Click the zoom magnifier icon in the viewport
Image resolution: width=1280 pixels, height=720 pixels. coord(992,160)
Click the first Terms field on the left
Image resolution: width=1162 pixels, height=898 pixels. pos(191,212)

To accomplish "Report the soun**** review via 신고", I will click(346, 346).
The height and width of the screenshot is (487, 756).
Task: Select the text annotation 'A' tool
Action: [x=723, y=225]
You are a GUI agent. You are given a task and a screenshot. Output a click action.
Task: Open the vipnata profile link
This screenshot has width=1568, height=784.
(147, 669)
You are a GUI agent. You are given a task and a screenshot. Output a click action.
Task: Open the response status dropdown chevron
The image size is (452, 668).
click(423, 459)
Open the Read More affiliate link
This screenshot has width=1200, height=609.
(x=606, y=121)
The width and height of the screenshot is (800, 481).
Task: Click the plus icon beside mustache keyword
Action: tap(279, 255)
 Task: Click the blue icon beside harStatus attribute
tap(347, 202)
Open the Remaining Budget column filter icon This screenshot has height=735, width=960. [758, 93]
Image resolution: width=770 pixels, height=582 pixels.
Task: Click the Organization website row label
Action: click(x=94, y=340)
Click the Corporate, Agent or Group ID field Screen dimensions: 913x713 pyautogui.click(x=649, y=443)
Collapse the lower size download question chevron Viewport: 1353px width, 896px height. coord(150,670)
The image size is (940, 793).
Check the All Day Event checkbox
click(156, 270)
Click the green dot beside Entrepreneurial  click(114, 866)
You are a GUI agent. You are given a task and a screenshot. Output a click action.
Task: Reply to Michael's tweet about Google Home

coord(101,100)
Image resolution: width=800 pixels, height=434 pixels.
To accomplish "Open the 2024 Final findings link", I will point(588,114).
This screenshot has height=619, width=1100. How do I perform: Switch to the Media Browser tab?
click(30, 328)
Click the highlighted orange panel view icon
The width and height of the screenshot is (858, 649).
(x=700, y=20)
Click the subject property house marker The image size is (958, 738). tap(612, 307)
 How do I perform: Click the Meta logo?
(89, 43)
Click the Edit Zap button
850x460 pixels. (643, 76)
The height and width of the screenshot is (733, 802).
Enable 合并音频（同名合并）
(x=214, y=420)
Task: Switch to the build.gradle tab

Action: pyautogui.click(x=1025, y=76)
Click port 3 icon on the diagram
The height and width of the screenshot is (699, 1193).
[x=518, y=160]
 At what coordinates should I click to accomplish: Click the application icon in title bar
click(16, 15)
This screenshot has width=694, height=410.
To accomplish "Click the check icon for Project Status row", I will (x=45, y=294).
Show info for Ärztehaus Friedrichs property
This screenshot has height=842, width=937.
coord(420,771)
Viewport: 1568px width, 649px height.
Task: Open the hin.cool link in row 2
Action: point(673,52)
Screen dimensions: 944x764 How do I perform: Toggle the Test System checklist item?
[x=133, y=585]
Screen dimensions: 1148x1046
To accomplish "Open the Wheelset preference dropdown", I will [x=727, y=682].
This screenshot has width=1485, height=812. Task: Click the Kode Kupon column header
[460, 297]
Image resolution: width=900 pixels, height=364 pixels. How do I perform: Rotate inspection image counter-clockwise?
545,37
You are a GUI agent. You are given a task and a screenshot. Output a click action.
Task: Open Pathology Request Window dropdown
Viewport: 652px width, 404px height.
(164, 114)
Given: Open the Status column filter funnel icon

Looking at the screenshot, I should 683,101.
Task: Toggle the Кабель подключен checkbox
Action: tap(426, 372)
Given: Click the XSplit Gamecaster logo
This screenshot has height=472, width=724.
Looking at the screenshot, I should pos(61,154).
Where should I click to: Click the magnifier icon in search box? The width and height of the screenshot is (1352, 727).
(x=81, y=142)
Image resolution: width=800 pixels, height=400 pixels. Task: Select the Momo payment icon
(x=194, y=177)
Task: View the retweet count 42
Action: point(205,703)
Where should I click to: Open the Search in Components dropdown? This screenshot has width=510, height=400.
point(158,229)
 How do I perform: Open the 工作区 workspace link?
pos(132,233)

WHAT THE TASK ASKS: Write every record above out again exactly as it stands.

RESPONSE BOX:
Click the zoom magnifier icon in the viewport
Image resolution: width=1280 pixels, height=720 pixels. coord(992,160)
Click the first Terms field on the left
Image resolution: width=1162 pixels, height=898 pixels. pos(191,212)

To accomplish "Report the soun**** review via 신고", I will click(346, 346).
The height and width of the screenshot is (487, 756).
Task: Select the text annotation 'A' tool
Action: [x=723, y=225]
You are a GUI agent. You are given a task and a screenshot. Output a click action.
Task: Open the vipnata profile link
This screenshot has width=1568, height=784.
(147, 669)
You are a GUI agent. You are given a task and a screenshot. Output a click action.
Task: Open the response status dropdown chevron
The image size is (452, 668).
click(423, 459)
Open the Read More affiliate link
This screenshot has width=1200, height=609.
(x=606, y=121)
The width and height of the screenshot is (800, 481).
Task: Click the plus icon beside mustache keyword
Action: tap(279, 255)
 Task: Click the blue icon beside harStatus attribute
tap(347, 202)
Open the Remaining Budget column filter icon This screenshot has height=735, width=960. [758, 93]
Image resolution: width=770 pixels, height=582 pixels.
Task: Click the Organization website row label
Action: click(x=94, y=340)
Click the Corporate, Agent or Group ID field Screen dimensions: 913x713 pyautogui.click(x=649, y=443)
Collapse the lower size download question chevron Viewport: 1353px width, 896px height. coord(150,670)
The image size is (940, 793).
Check the All Day Event checkbox
click(156, 270)
Click the green dot beside Entrepreneurial  click(114, 866)
You are a GUI agent. You are given a task and a screenshot. Output a click action.
Task: Reply to Michael's tweet about Google Home

coord(101,100)
Image resolution: width=800 pixels, height=434 pixels.
To accomplish "Open the 2024 Final findings link", I will point(588,114).
This screenshot has height=619, width=1100. How do I perform: Switch to the Media Browser tab?
click(30, 328)
Click the highlighted orange panel view icon
The width and height of the screenshot is (858, 649).
(x=700, y=20)
Click the subject property house marker The image size is (958, 738). tap(612, 307)
 How do I perform: Click the Meta logo?
(89, 43)
Click the Edit Zap button
850x460 pixels. (643, 76)
The height and width of the screenshot is (733, 802).
Enable 合并音频（同名合并）
(x=214, y=420)
Task: Switch to the build.gradle tab

Action: pyautogui.click(x=1025, y=76)
Click port 3 icon on the diagram
The height and width of the screenshot is (699, 1193).
[x=518, y=160]
 At what coordinates should I click to accomplish: Click the application icon in title bar
click(16, 15)
This screenshot has width=694, height=410.
To accomplish "Click the check icon for Project Status row", I will (x=45, y=294).
Show info for Ärztehaus Friedrichs property
This screenshot has height=842, width=937.
coord(420,771)
Viewport: 1568px width, 649px height.
Task: Open the hin.cool link in row 2
Action: point(673,52)
Screen dimensions: 944x764 How do I perform: Toggle the Test System checklist item?
[x=133, y=585]
Screen dimensions: 1148x1046
To accomplish "Open the Wheelset preference dropdown", I will [x=727, y=682].
This screenshot has width=1485, height=812. Task: Click the Kode Kupon column header
[460, 297]
Image resolution: width=900 pixels, height=364 pixels. How do I perform: Rotate inspection image counter-clockwise?
545,37
You are a GUI agent. You are given a task and a screenshot. Output a click action.
Task: Open Pathology Request Window dropdown
Viewport: 652px width, 404px height.
(164, 114)
Given: Open the Status column filter funnel icon

Looking at the screenshot, I should 683,101.
Task: Toggle the Кабель подключен checkbox
Action: tap(426, 372)
Given: Click the XSplit Gamecaster logo
This screenshot has height=472, width=724.
Looking at the screenshot, I should pos(61,154).
Where should I click to: Click the magnifier icon in search box? The width and height of the screenshot is (1352, 727).
(x=81, y=142)
Image resolution: width=800 pixels, height=400 pixels. Task: Select the Momo payment icon
(x=194, y=177)
Task: View the retweet count 42
Action: point(205,703)
Where should I click to: Open the Search in Components dropdown? This screenshot has width=510, height=400.
point(158,229)
 How do I perform: Open the 工作区 workspace link?
pos(132,233)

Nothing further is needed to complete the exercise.